Terminó una campaña fea. Una de esas que veíamos con condescendencia en otros lugares. El populismo sonrojante que parecía tan lejos, la descalificación y la manipulación de los hechos que resultaban tan obvias cuando llegaban de boca de Trump, de Salvini, de tantos profesionales del eslogan insultante y la falsedad argumental.
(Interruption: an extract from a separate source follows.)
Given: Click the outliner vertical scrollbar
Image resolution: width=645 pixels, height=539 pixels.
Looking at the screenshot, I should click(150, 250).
No es un problema menor y el único modo de desterrarlo es movilizar a legiones de votantes concienciados de su riesgo. Pero, no nos equivoquemos; el voto solo es reflejo de lo mejor y de lo peor de la política. Puede consolidar un modelo de convivencia desde el respeto o dinamitarlo. Hay motivos para la preocupación en la liviana reacción crítica que aparenta la opinión pública frente a quienes la alejan de valores y principios democráticos. Pero también los hay de esperanza ante la pasada de frenada, la pornográfica exhibición de mensajes y actitudes antisociales. No es posible no haberlos visto.
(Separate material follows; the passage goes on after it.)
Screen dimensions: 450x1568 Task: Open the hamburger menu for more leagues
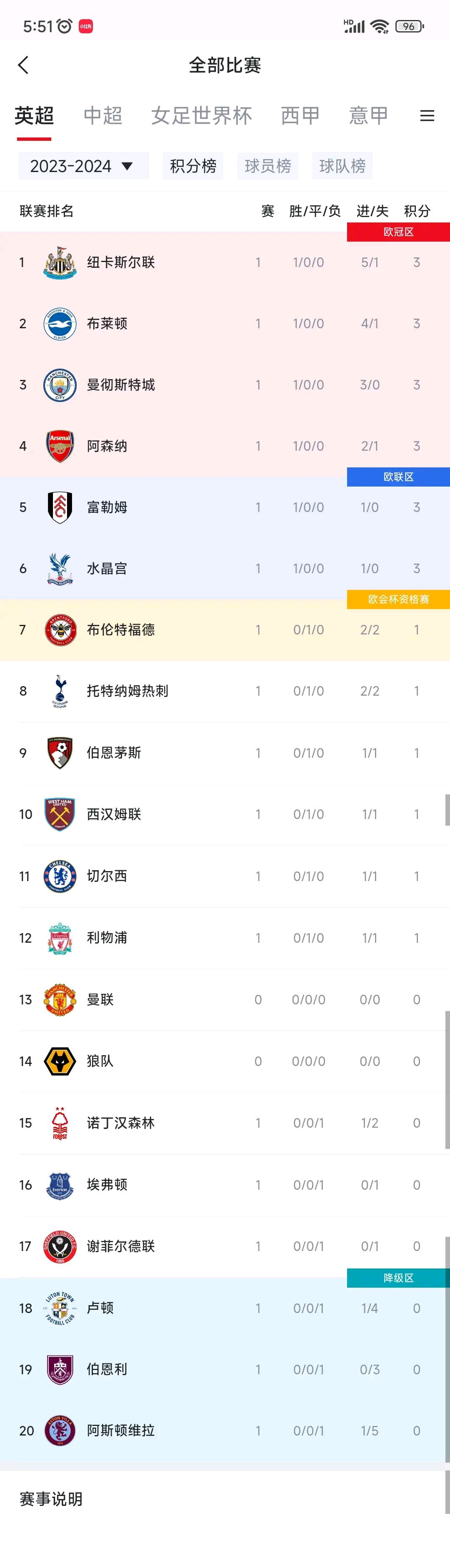427,116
En ese sentido, todo lo que se intuía se ha visto confirmado en esta campaña. Es más que evidente que la incomodidad de Núñez Feijóo con su socio de gobierno, Abascal, es grande. Tanto que necesita escenificar una distancia que salvará de un salto en cuanto los números se lo permitan. No hay abismo que separe al PP de Vox porque el partido ultra nació de sus entrañas, su presidente medró en cargos públicos amparado por su militancia en el PP de Aznar y Rajoy y creció en su aparato hasta 2013. La militancia ultranacionalista española de Gallardón, de Fernández Díaz, de Mayor Oreja, los espectros de la nostalgia de tiempos anteriores, se hicieron carne en Vox. Es algo que se conocía pero, ¿se recuerda?

El candidato gallego se ha construido una torre argumental con cimientos de barro: el cambio que no tiene un programa detrás. Y el del PP es más una enmienda a la totalidad de los últimos cuatro años que un proyecto de avance. Las medidas fiscales que propone no las soporta una memoria económica y su concepto de libertad es la mera exaltación del individualismo ultraliberal que ha dejado grietas sociales allí donde se ha testado. Un modelo que dice combatir EH Bildu hasta que le da por repartirse cuotas de poder con él. El chalaneo PP-Bildu en las presidencias de comisiones en Gasteiz ha sido tan obvio que ha obligado a los de Feijóo a dar marcha atrás en víspera del 23-J. Pero a los de Otegi no les ha escocido tanto como para renunciar.

Tampoco hay sorpresas por la izquierda. No le falta razón a Pedro Sánchez cuando se reivindica en las circunstancias que le han tocado en suerte para gobernar y que trató de hacerlo de un modo diferente a la crisis anterior. Le ha faltado una estrategia de desarrollo, más allá de la asistencia a los más vulnerables. Taponar las heridas era indispensable, pero se requieren políticas para generar recursos con los que pagar subsidios y también para no cronificarlos. Ahí no se ha desenvuelto con soltura a la vista del impacto limitado del caudal de fondos europeos que ha preferido exhibir con más márketing que eficiencia.

A su izquierda, las relaciones cainitas continúan en el adn de los movimientos alternativos. Yolanda Díaz no está para asaltar el Paraíso pero aventaja a Pablo Iglesias en que no pretende hacérselo creer a nadie.

Euskadi sale de esta campaña como entró: con las mismas necesidades que no hallan respuesta en las políticas de Estado. Los partidos vascos buscan una presencia fuerte en Madrid porque, aunque desde el sector más radicalmente independentista se niegue, la interdependencia les alcanza también. De ahí que no haya mensajes soberanistas en la plataforma EH Bildu y el PNV se haya esforzado en postular que el autogobierno se refuerza con políticas propias. Porque hay un riesgo de someter el proyecto vasco a la gran tramoya de un progresismo postural de eslóganes, que medra en las redes pero cuya receta es centralizar recursos, políticas, decisiones y modelos sociales.